[BEGIN Extract provided]

The Long Road to 1948

Ending De Jure Segregation

Chapter 1

As Worthy As You

The Struggles of Black Homeowners Through the 1920s
The early history of “California” as a US territory consisted of decades of openly expressed white supremacy; this is the foundation of the state’s expanding geography after the area’s annexation through war with Mexico. Although the most violent US racism is almost always associated with the Deep South, California was founded on a policy of Native-American genocide to be a white, Anglo-Saxon state. At the time of US conquest, the indigenous population was around 72,000. By 1880 it had fallen to 15,000.1 Initially known as Californios, to separate them from the darker-skinned “Mexicans” laboring for them, the great Spanish landowners were initially respected as white. But this did not save the majority of them from losing most of their land. Despite the guarantees of the Treaty of Guadalupe Hidalgo, which incorporated California and much of the Southwest into the United States in 1848, Carey McWilliams estimates that the Californios were forced to sell at least 40 percent of their land just to pay the costs required to be in compliance with the Land Act of 1851.2
Over the next few decades, holdings of thousands of acres were forfeited for lack of cash to pay taxes. The steady despoiling of Mexican/Californio-owned land proceeded alongside a white supremacist and pro-Confederate stance during the Civil War, and bills were pushed in the state legislature to ban African Americans from the state entirely. A small Chinese population had been imported as menial labor and allowed to work on sufferance. Barred from citizenship, and with their immigration halted by the national government at the height of rhetoric around the “yellow peril,” they were targeted by white Angelenos, who lynched nineteen people in a single night in 1871 in one of the nation’s worst race riot known at the time.3 California would prove to be a dangerous place for anyone who wasn’t white.
The institutionalization of racial criteria in the appraisal of properties for federal government subsidies and mortgage finance through the 1930s has already been well documented.4 This process enshrined race as perhaps the primary factor in official evaluations of land’s exchange value, but the ways in which this national institutionalization took place in Los Angeles demonstrates the development of key political and economic aspects of the equation between land value and whiteness.
This is only part of the story, however. African Americans fought to break down institutional and legal barriers as they fought to live in their chosen homes. This book begins by charting some of the contours of this struggle, drawing on the point of view of Charlotta Bass, editor of the California Eagle. She was a driving force in the early movement to end segregation, and much of the material in these pages comes from her autobiography and editorials. Her newspaper served as a vehicle to instigate as well as document many of the campaigns aimed at breaking the power of white supremacy; the ongoing work to topple racial covenants was not the only resistance necessary. Still, for Charlotta Bass and the Eagle’s staff, it remained a central site of movement and struggle.

[END Extract provided]

Tasks
1. List every individual year that the prose paragraphs of the passage on California's racial history mention, leaving out headings and decades.
2. Repeat the passage on California's racial history word for word, between "The institutionalization of" and "value and whiteness.", inclusive.
Rely only on the passage on California's racial history.

[BEGIN Data lines]

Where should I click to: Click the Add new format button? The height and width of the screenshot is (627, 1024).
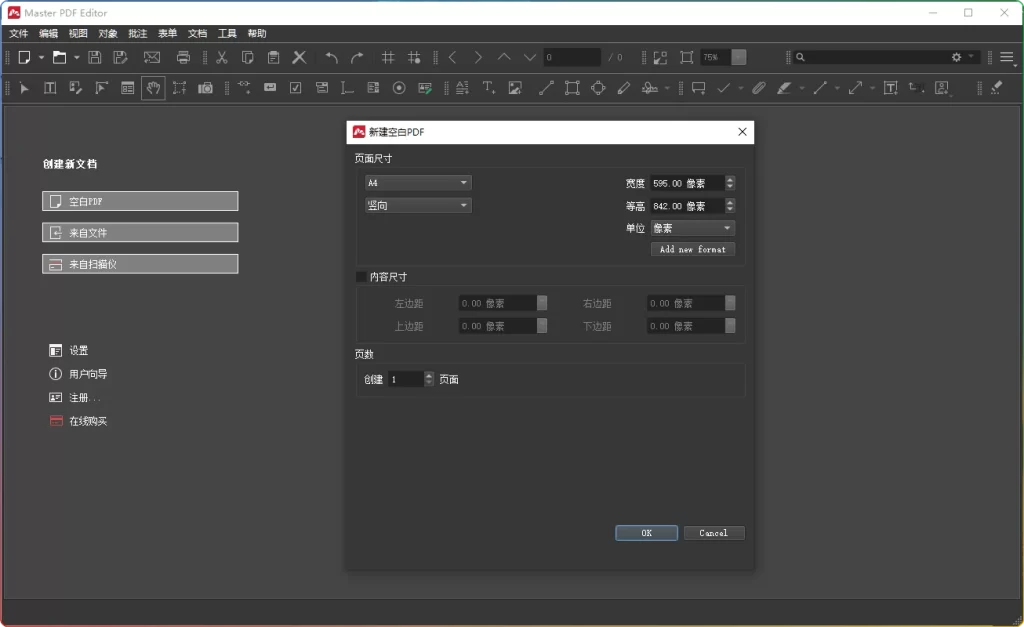(692, 249)
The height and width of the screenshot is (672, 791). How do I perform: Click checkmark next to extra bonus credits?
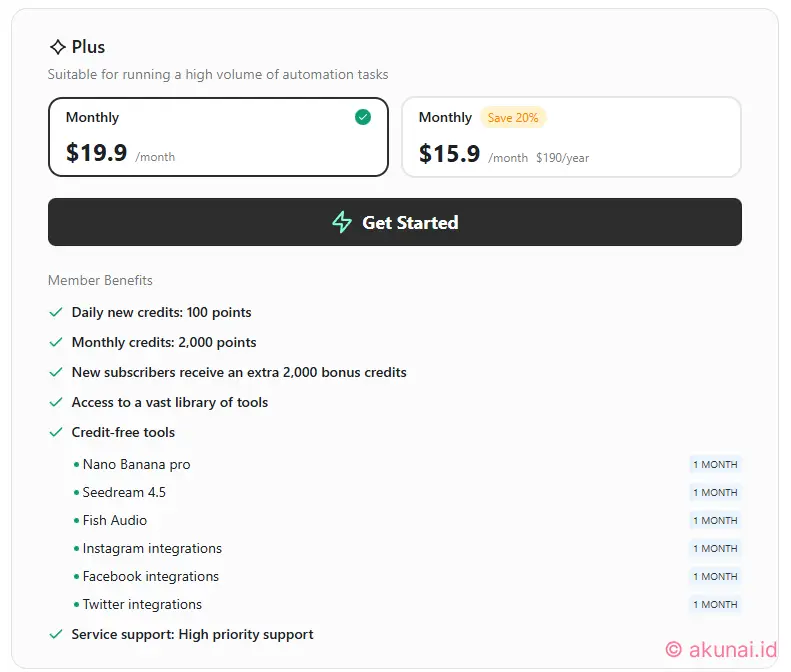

[END Data lines]

Per-task outputs
1. 1848, 1851, 1871, 1880

2.
The institutionalization of racial criteria in the appraisal of properties for federal government subsidies and mortgage finance through the 1930s has already been well documented.4 This process enshrined race as perhaps the primary factor in official evaluations of land’s exchange value, but the ways in which this national institutionalization took place in Los Angeles demonstrates the development of key political and economic aspects of the equation between land value and whiteness.